[Dataset records]
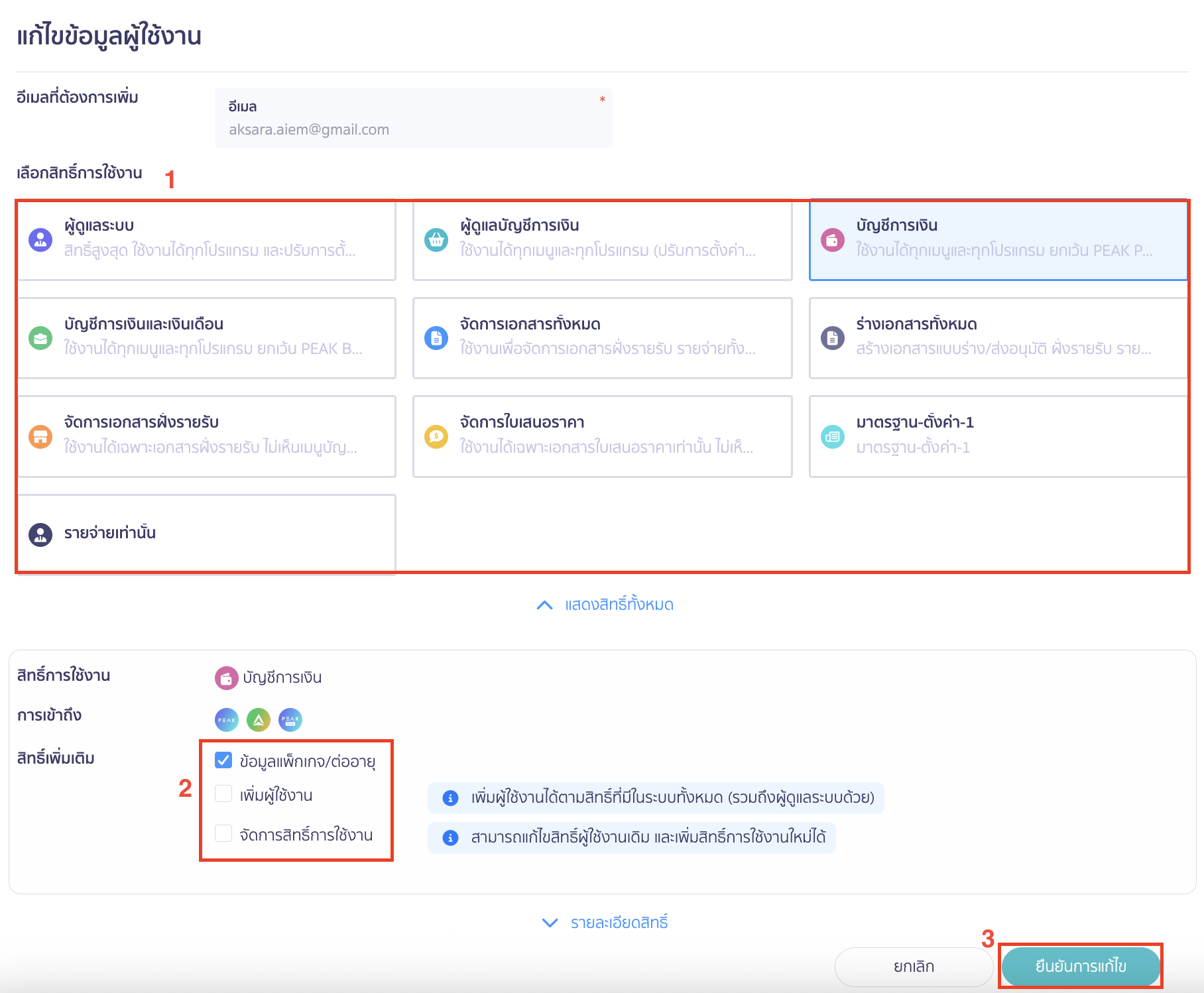1204x993 pixels.
Task: Enable the เพิ่มผู้ใช้งาน checkbox
Action: pos(223,794)
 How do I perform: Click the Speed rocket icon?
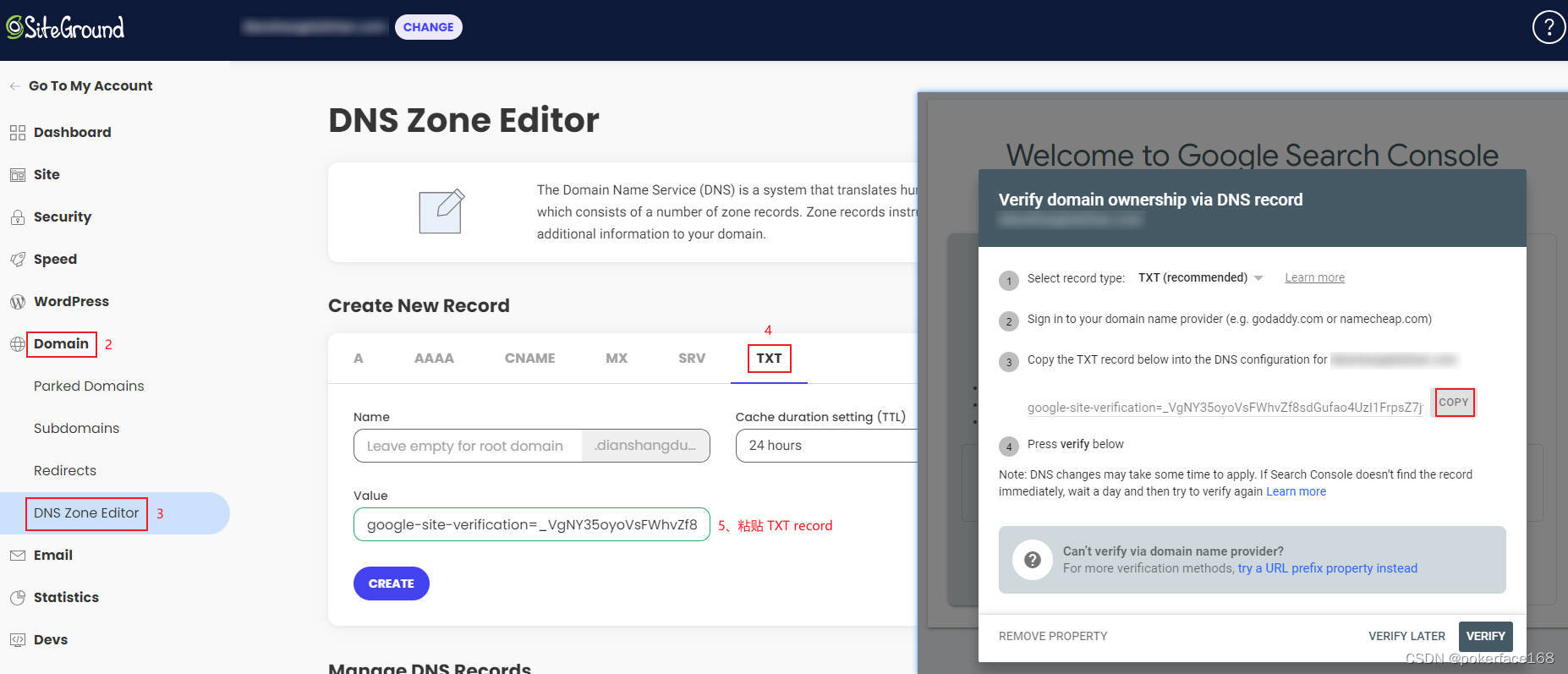[17, 260]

▸ **EXERCISE BRIEF**:
Count the lines above that contain the string "icon", and give only the number.

▸ **ANSWER IN FULL**:
1